■ GIVEN TEXT
========================================================================

Examples: Prepare Data

Detailed functional analysis of different data preparation methods. Includes techniques for examining data (PROC CONTENTS, PROC PRINT), finding common variables (PROC SQL), creating unique BY values in case of duplicates (PROC FREQ, CATX function), managing data type differences (INPUT function), adjusting variable lengths (LENGTH or ATTRIB statement), and standardizing formats and labels (ATTRIB statement). The examples aim to ensure compatibility of common variable attributes for successful data combination operations.

Data Analysis

Type : CREATION_INTERNE

Examples use generated data (datalines) or SASHELP, as well as predefined datasets in SAS documentation.

1 Code Block

PROC CONTENTS / PROC SORT / PROC PRINT

Explanation :
This example uses the PROC CONTENTS, PROC SORT, and PROC PRINT procedures to examine descriptive information, sort, and print the 'Inventory', 'Sales', and 'Sales2019' datasets before combining them. The objective is to verify the compatibility of common variables and identify relationships between datasets.

Copied!

1	PROC CONTENTS DATA=Inventory; RUN; /* 1*/
2	PROC CONTENTS DATA=Sales; RUN;
3	PROC CONTENTS DATA=Sales2019; RUN;
4	QUIT;
5	PROC SORT DATA=inventory; BY PartNumber; RUN; /* 2*/
6	PROC SORT DATA=Sales; BY PartNumber; RUN;
7	PROC SORT DATA=Sales2019; BY PartNumber; RUN;
8
9	PROC PRINT DATA=inventory; RUN /* 3*/;
10	PROC PRINT DATA=Sales; RUN;
11	PROC PRINT DATA=Sales2019; RUN;

2 Code Block

PROC SQL

Explanation :
This example uses PROC SQL to find variables common to the 'Inventory', 'Sales', and 'Sales2019' datasets. It creates a temporary table 'commonvars' from 'dictionary.columns' and then selects the variable names that appear in all specified datasets.

Copied!

1	PROC SQL;
2	title "Variables Common to Inventory, Sales, and Sales2019";
3	create TABLE commonvars as /* 1 */
4	select memname, upcase(name) as name
5	from dictionary.columns
6	where LIBNAME='WORK' and
7	memname in ('INVENTORY', 'SALES', 'SALES2019');
8	select name /* 2 */
9	from commonvars
10	group BY name
11	having count(*)=(select count(distinct(memname)) from commonvars);
12	QUIT;

3 Code Block

PROC SORT / PROC FREQ / DATA STEP

Explanation :
This example shows how to handle duplicate values in a BY variable. It uses PROC FREQ to identify duplicates of 'partNumber' in the 'Sales' dataset, then a DATA step with the CATX function and the automatic variable _N_ to create a unique identifier ('uniqueID') for each observation, including duplicates.

Copied!

========================================================================

■ RECORDED DATA
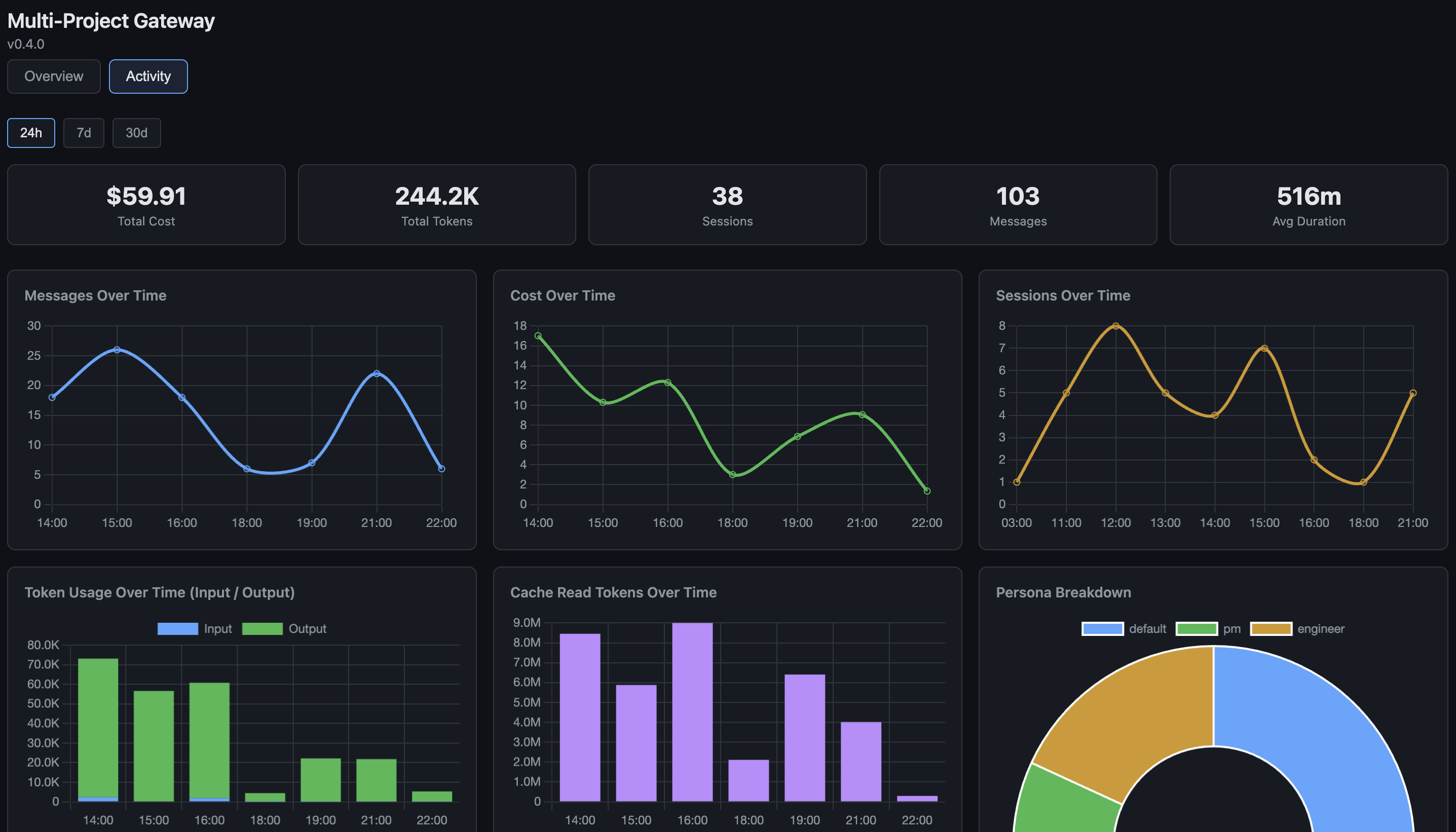Click the 14:00 data point on Cost chart
1456x832 pixels.
click(x=538, y=336)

========================================================================

■ DO THIS
Carry the page of SAS data preparation examples forward from its final line.

■ WRITTEN RESPONSE
1	PROC SORT DATA=sales; /* 1 */
2	BY partNumber;
3	RUN;
4	PROC PRINT DATA=sales; RUN;
5
6	PROC FREQ DATA = Sales noprint; /* 2 */
7	tables partNumber / out = SalesDupes
8	(keep = partNumber Count
9	where = (Count > 1));
10	RUN;
11
12	PROC PRINT DATA=SalesDupes;RUN;
13
14	DATA SalesUnique; /* 3 */
15	SET Sales;
16	uniqueID = catx('.',partNumber,_n_);
17	RUN;
18
19	PROC PRINT DATA=SalesUnique; /* 4 */
20	var uniqueID partNumber partName salesPerson;
21	RUN;

4 Code Block

DATA STEP / PROC CONTENTS

Explanation :
This example illustrates an incompatible data type issue when merging datasets. Initially, a merge attempt fails because the 'Weight' variable is of type CHAR in 'CarsSmall' and NUMERIC in 'Cars'. To resolve this, the example shows how to convert the 'Weight' variable from 'CarsSmall' to numeric using the INPUT function and rename it, before proceeding with the merge.

Copied!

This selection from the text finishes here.